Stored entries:
◆ ◆ ◆

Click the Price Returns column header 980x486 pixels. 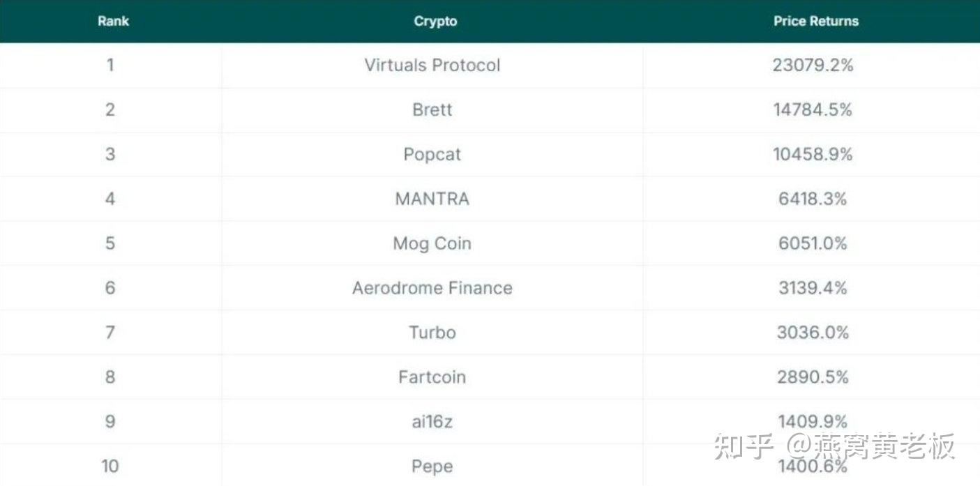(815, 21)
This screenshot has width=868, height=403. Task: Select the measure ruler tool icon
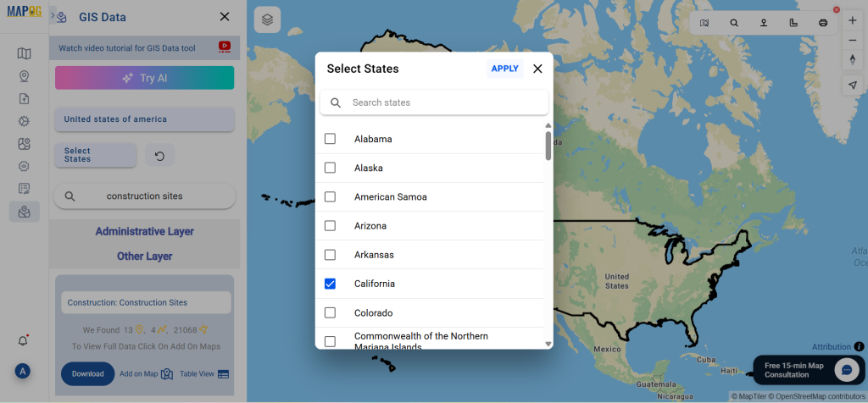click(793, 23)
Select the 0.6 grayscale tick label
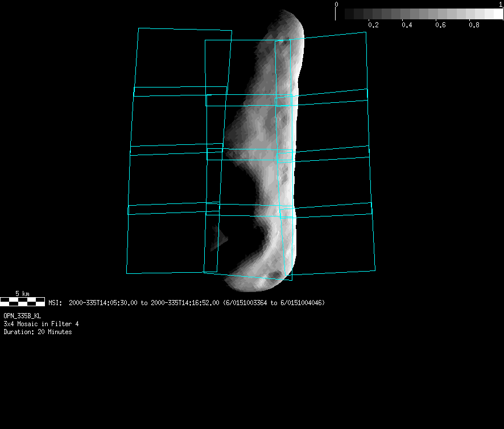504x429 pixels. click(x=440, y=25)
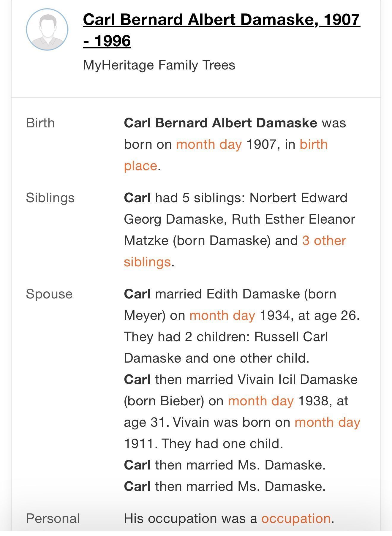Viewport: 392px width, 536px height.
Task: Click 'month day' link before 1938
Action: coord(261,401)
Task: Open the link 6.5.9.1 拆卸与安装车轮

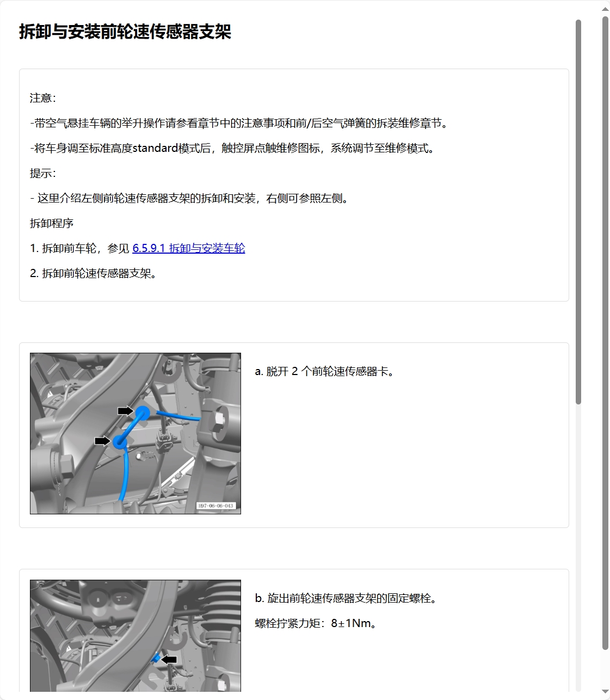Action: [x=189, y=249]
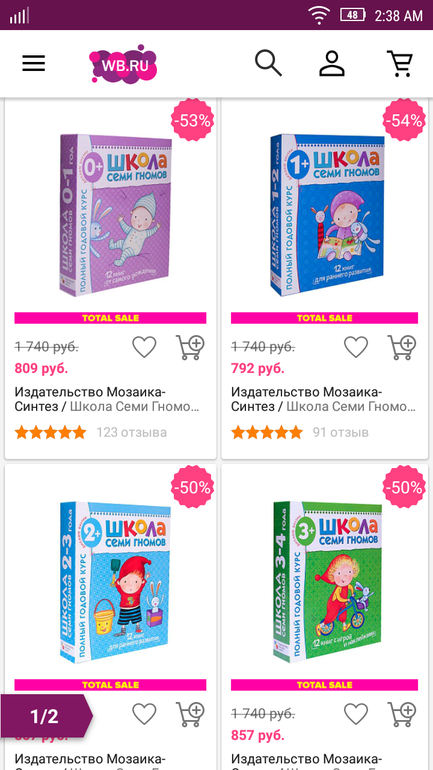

◆ ◆ ◆

* Required work
What the answer needs is every line from the one with "Select the 0.6 grayscale tick label" through the last line of the data, reproduced word for word and with pictures omitted.

* The answer
Select the 0.6 grayscale tick label
504x429 pixels. click(x=440, y=25)
Viewport: 392px width, 536px height.
Task: Click 'month day' link before 1938
Action: coord(261,401)
Task: Open the link 6.5.9.1 拆卸与安装车轮

Action: [x=189, y=249]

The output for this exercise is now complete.